» **Aim of the task**
Print the line that contains "Click the Ticker column header", then every line after it until the entries end, exactly as they read; do not include pictures.

» **Exercise input**
==================================================
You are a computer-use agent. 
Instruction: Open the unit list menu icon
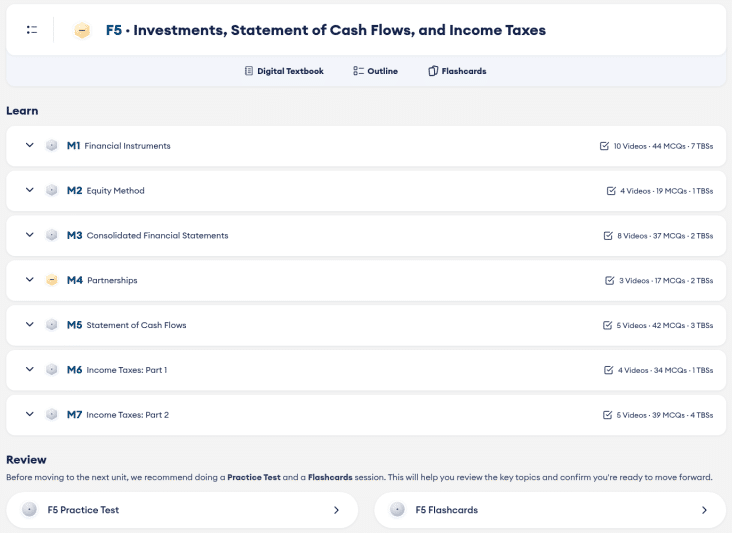pyautogui.click(x=32, y=30)
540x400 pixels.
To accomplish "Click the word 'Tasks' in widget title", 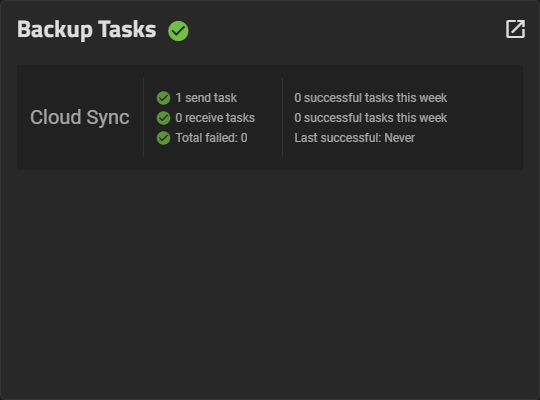I will (x=127, y=30).
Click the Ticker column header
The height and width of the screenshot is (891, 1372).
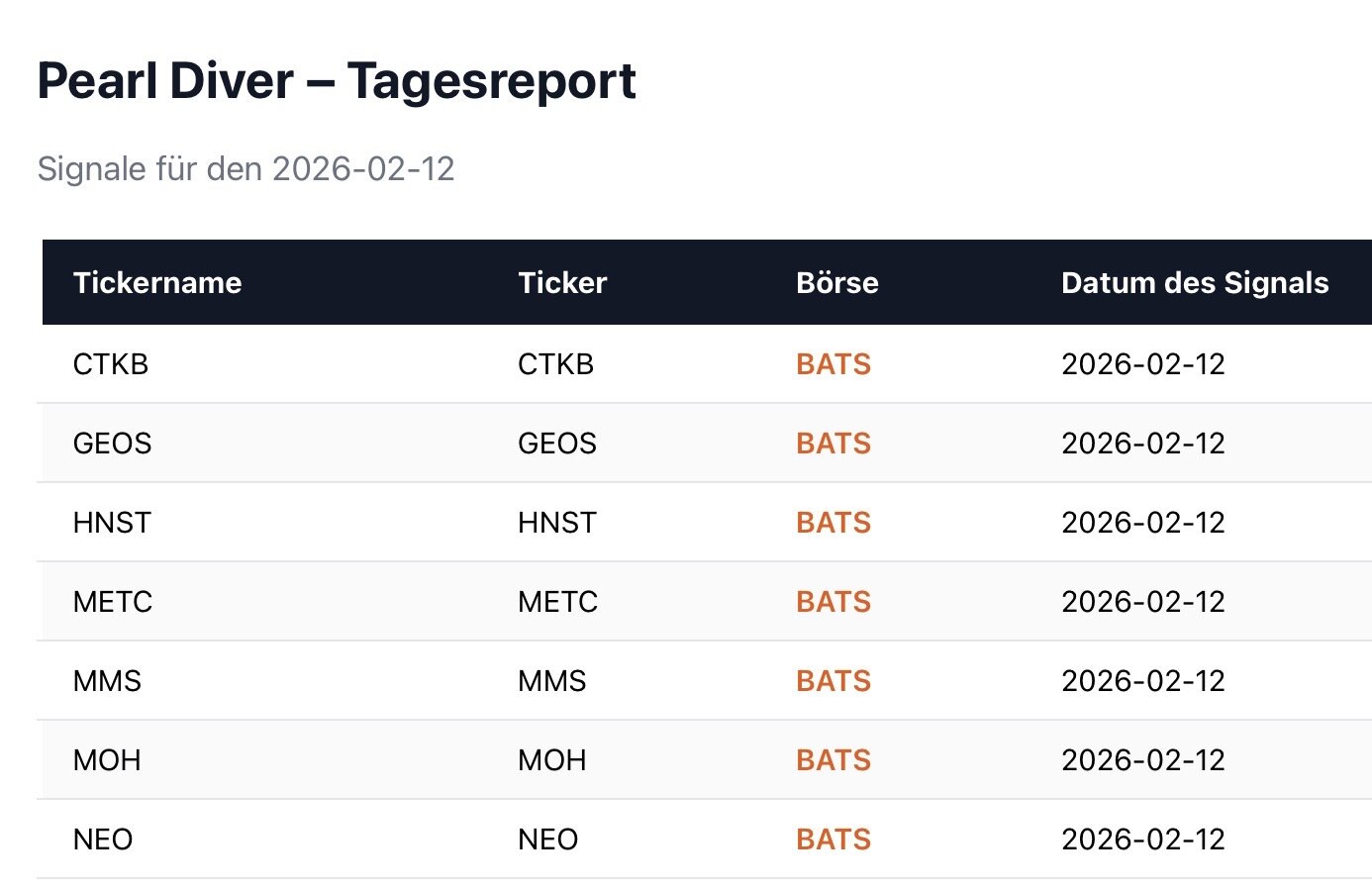pyautogui.click(x=561, y=283)
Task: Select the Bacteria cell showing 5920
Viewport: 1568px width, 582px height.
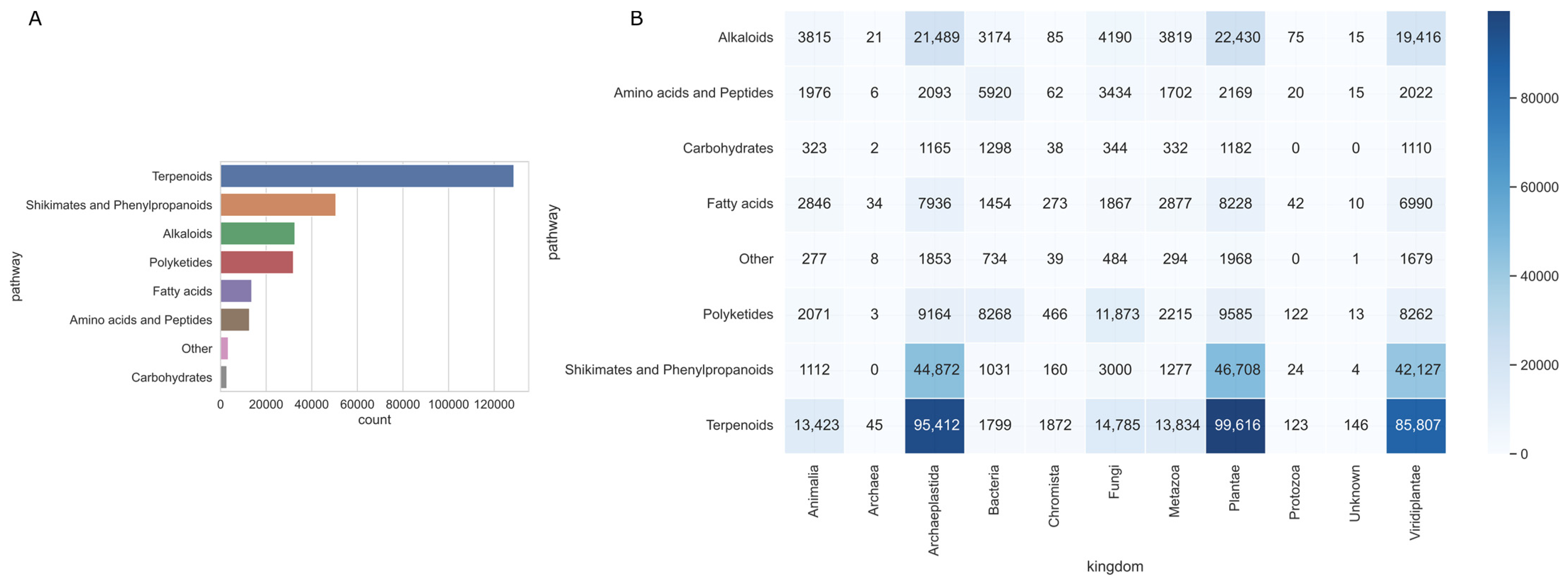Action: (995, 93)
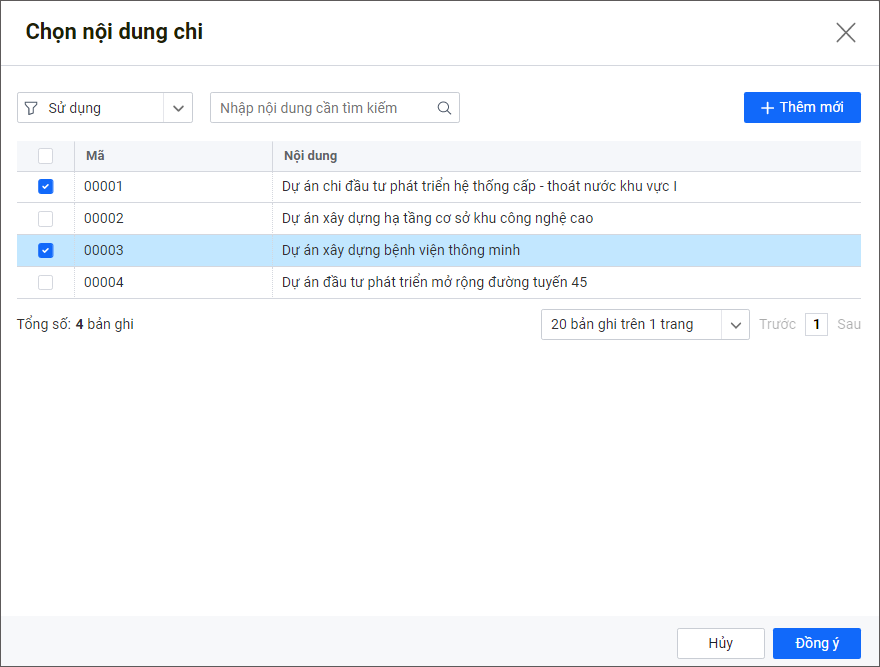Close the Chọn nội dung chi dialog
Screen dimensions: 880x667
pos(845,33)
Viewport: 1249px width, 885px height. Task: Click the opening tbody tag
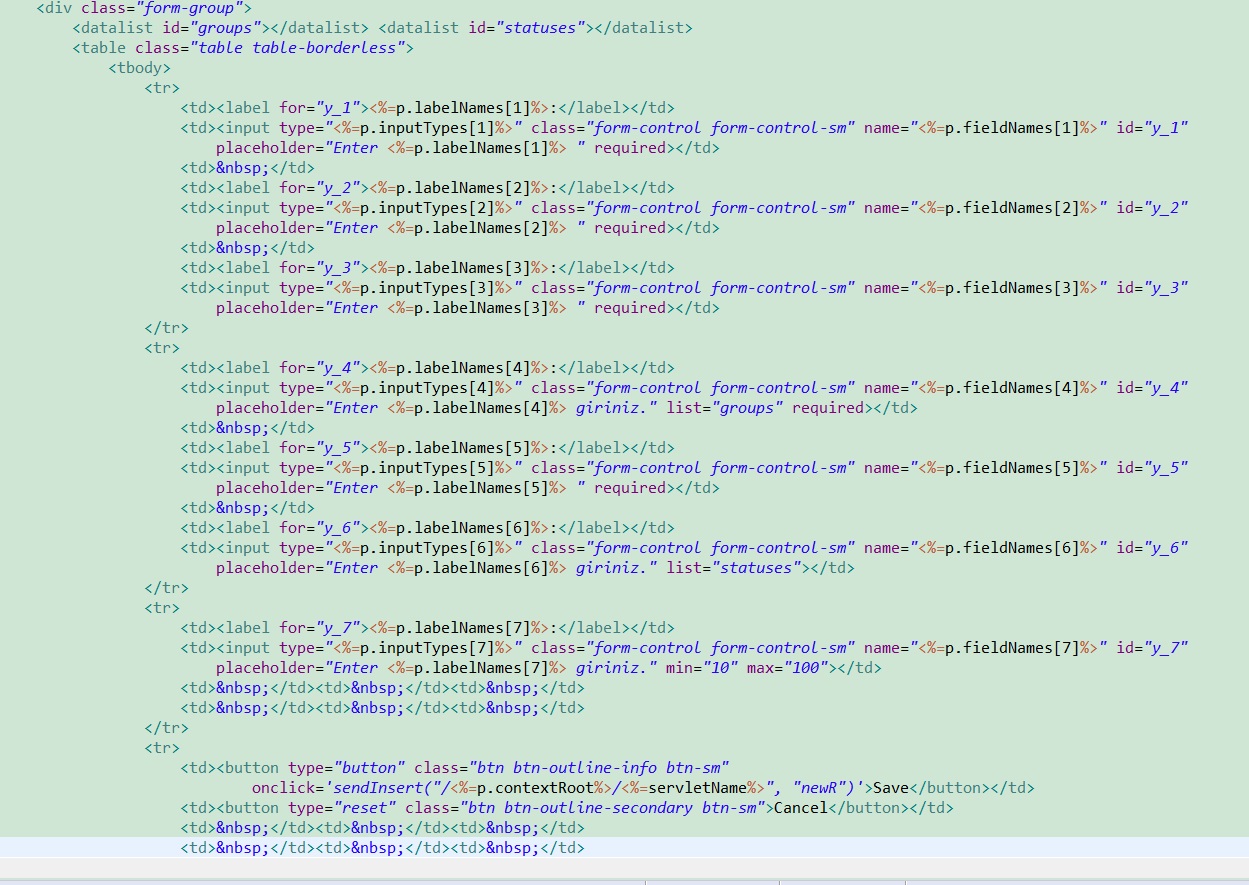[138, 67]
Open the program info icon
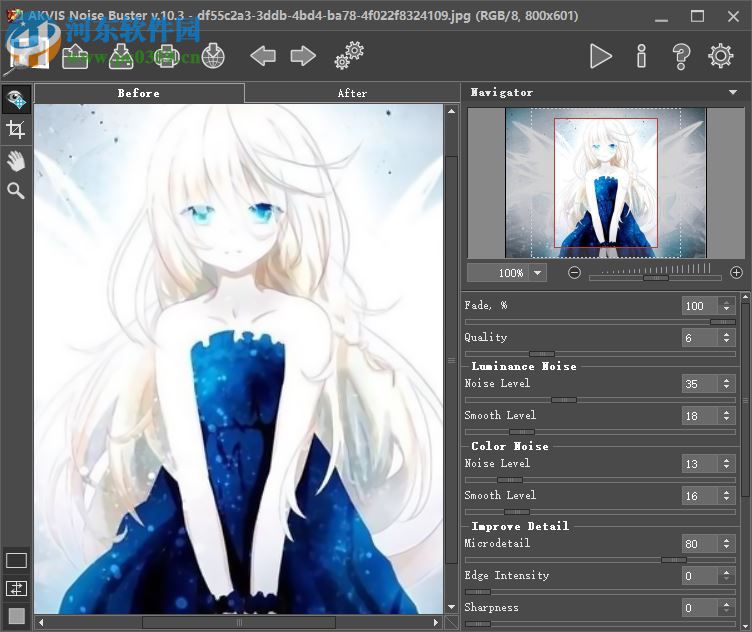Screen dimensions: 752x632 (x=641, y=56)
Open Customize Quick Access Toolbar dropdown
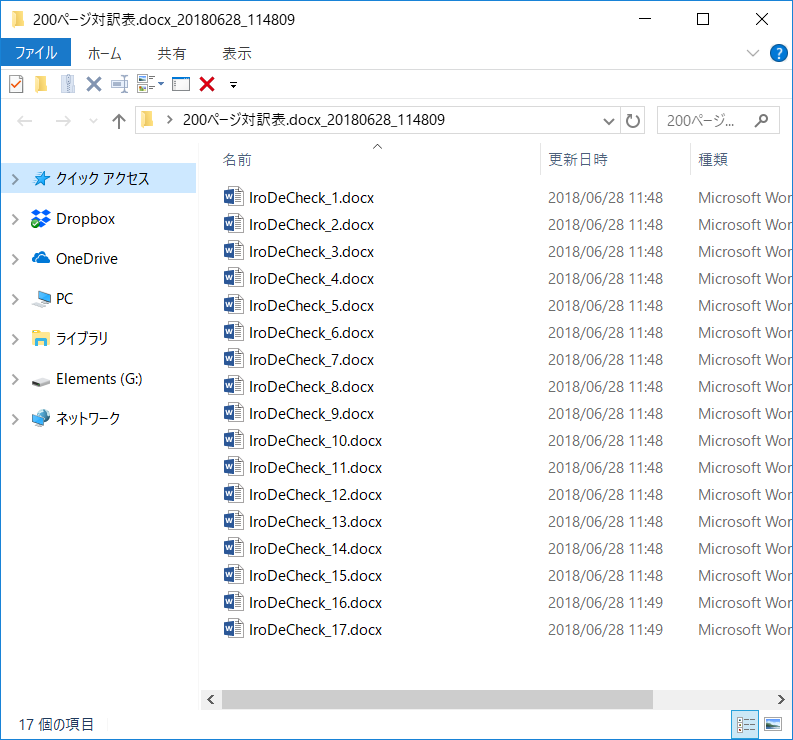 (233, 84)
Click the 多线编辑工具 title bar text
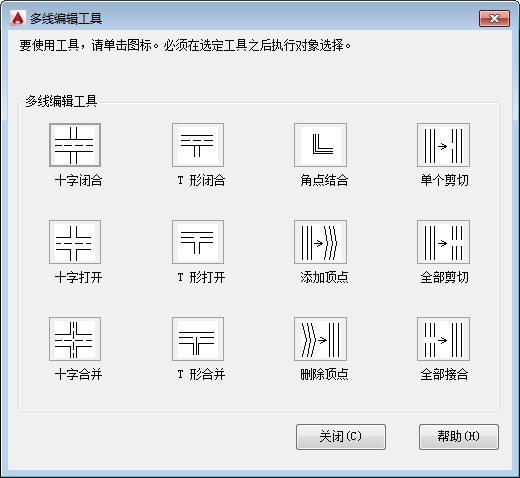Image resolution: width=520 pixels, height=478 pixels. pyautogui.click(x=66, y=19)
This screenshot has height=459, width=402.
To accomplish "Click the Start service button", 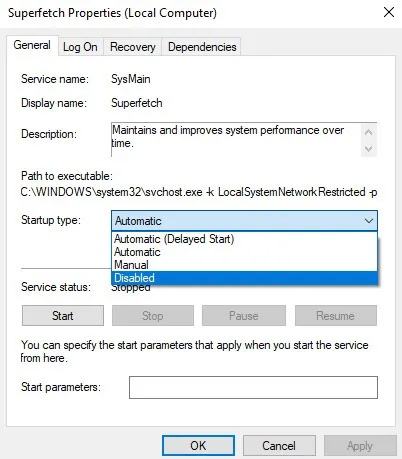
==================================================
» **The completed task**
Click the Ticker column header
The height and width of the screenshot is (891, 1372).
pyautogui.click(x=561, y=283)
Task: Select the Bacteria cell showing 5920
Viewport: 1568px width, 582px height.
Action: (995, 93)
Close the Chọn nội dung chi dialog
Screen dimensions: 880x667
pos(845,33)
Viewport: 1249px width, 885px height. Task: Click the opening tbody tag
[138, 67]
Open the program info icon
Screen dimensions: 752x632 (x=641, y=56)
Open Customize Quick Access Toolbar dropdown
 (233, 84)
Click the 多线编辑工具 title bar text
Image resolution: width=520 pixels, height=478 pixels. pyautogui.click(x=66, y=19)
This screenshot has height=459, width=402.
To accomplish "Click the Start service button", 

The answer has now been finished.